## Given instruction
Switch each "pixels" in the items below to "px" and change nothing else. Leave the pictures out when you write them again.

## Given data

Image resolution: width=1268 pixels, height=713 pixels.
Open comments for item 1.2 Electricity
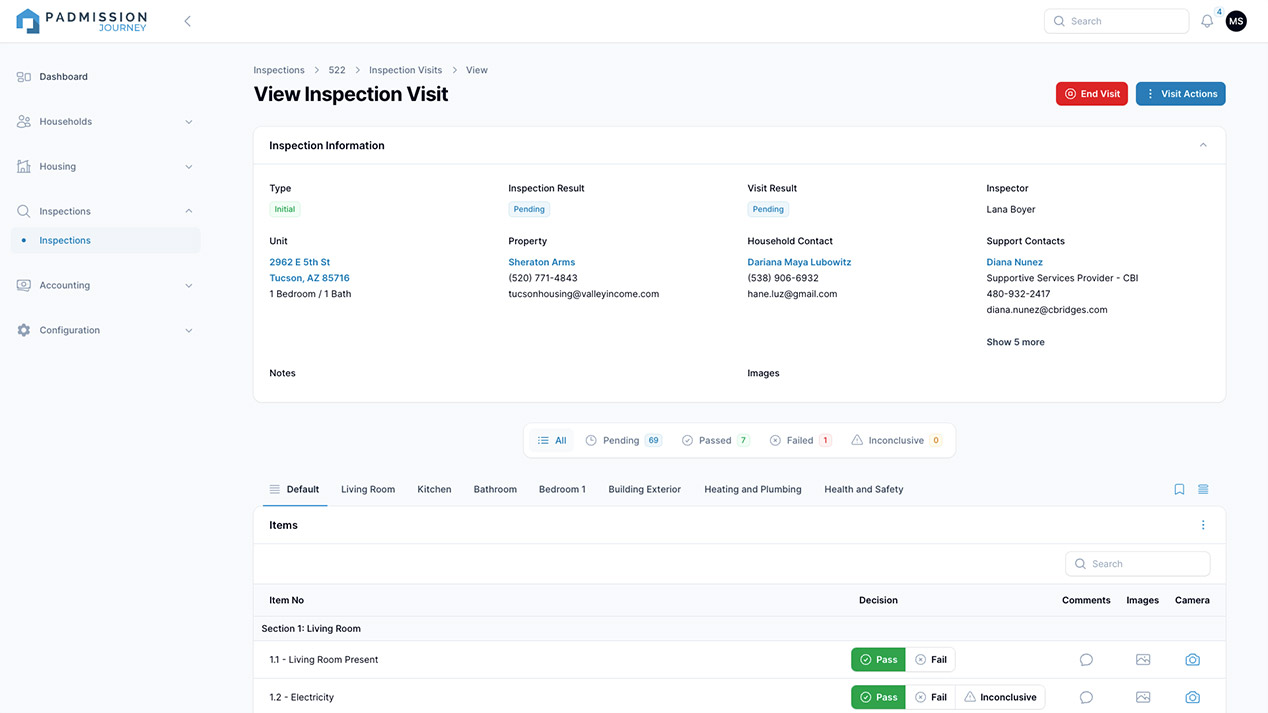pyautogui.click(x=1086, y=697)
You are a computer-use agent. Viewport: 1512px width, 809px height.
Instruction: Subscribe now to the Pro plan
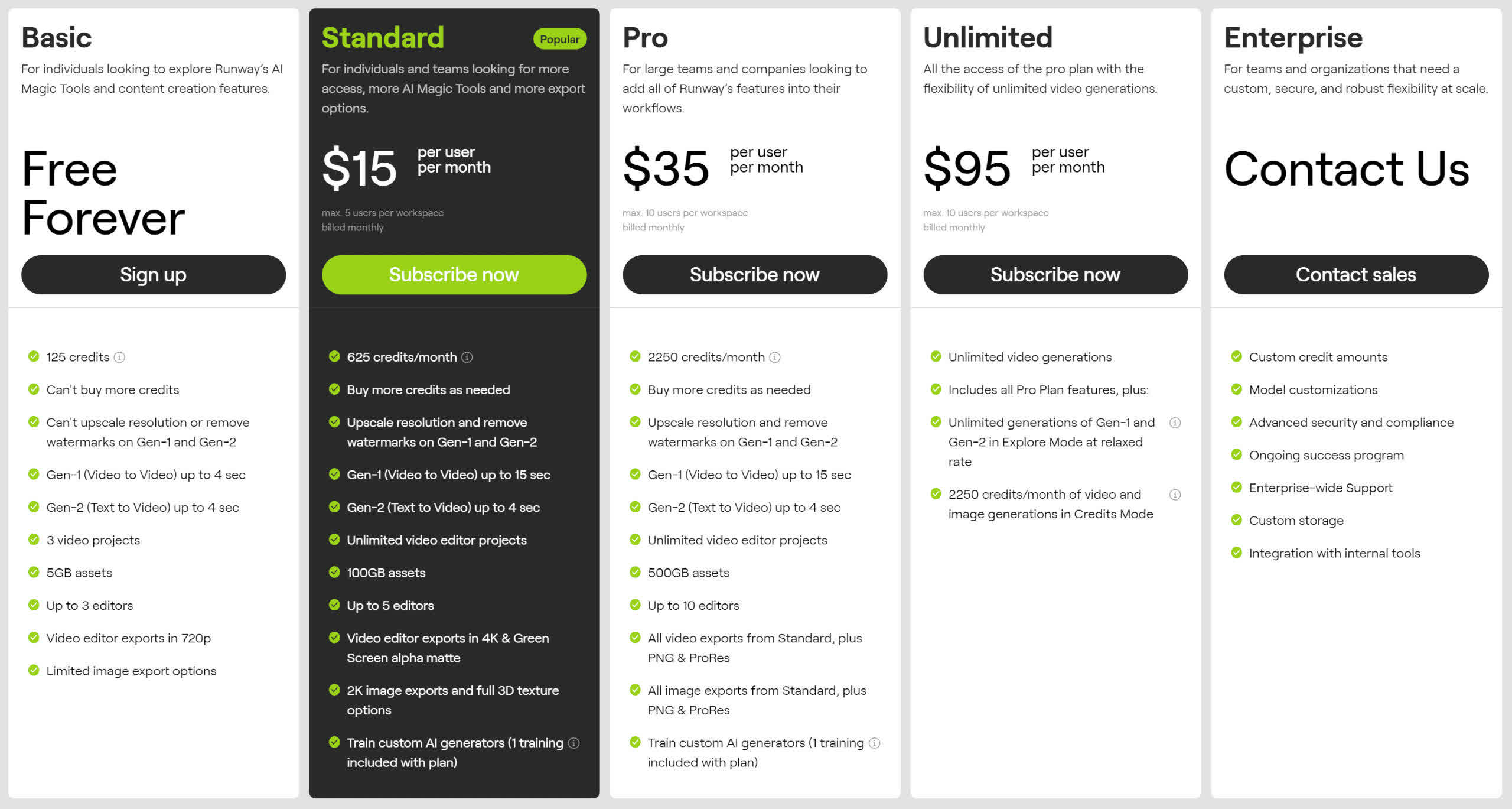(755, 275)
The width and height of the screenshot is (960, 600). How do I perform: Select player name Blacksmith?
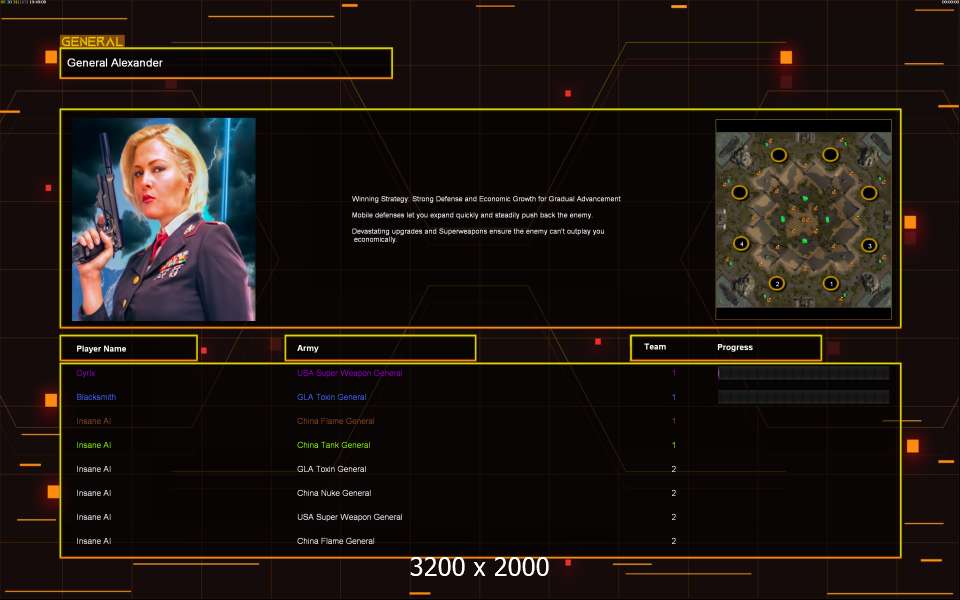coord(96,397)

## Solution below
Image resolution: width=1268 px, height=713 px.
Open comments for item 1.2 Electricity
pyautogui.click(x=1086, y=697)
You are a computer-use agent. Viewport: 1512px width, 809px height.
Instruction: Subscribe now to the Pro plan
(755, 275)
The width and height of the screenshot is (960, 600). How do I perform: Select player name Blacksmith?
coord(96,397)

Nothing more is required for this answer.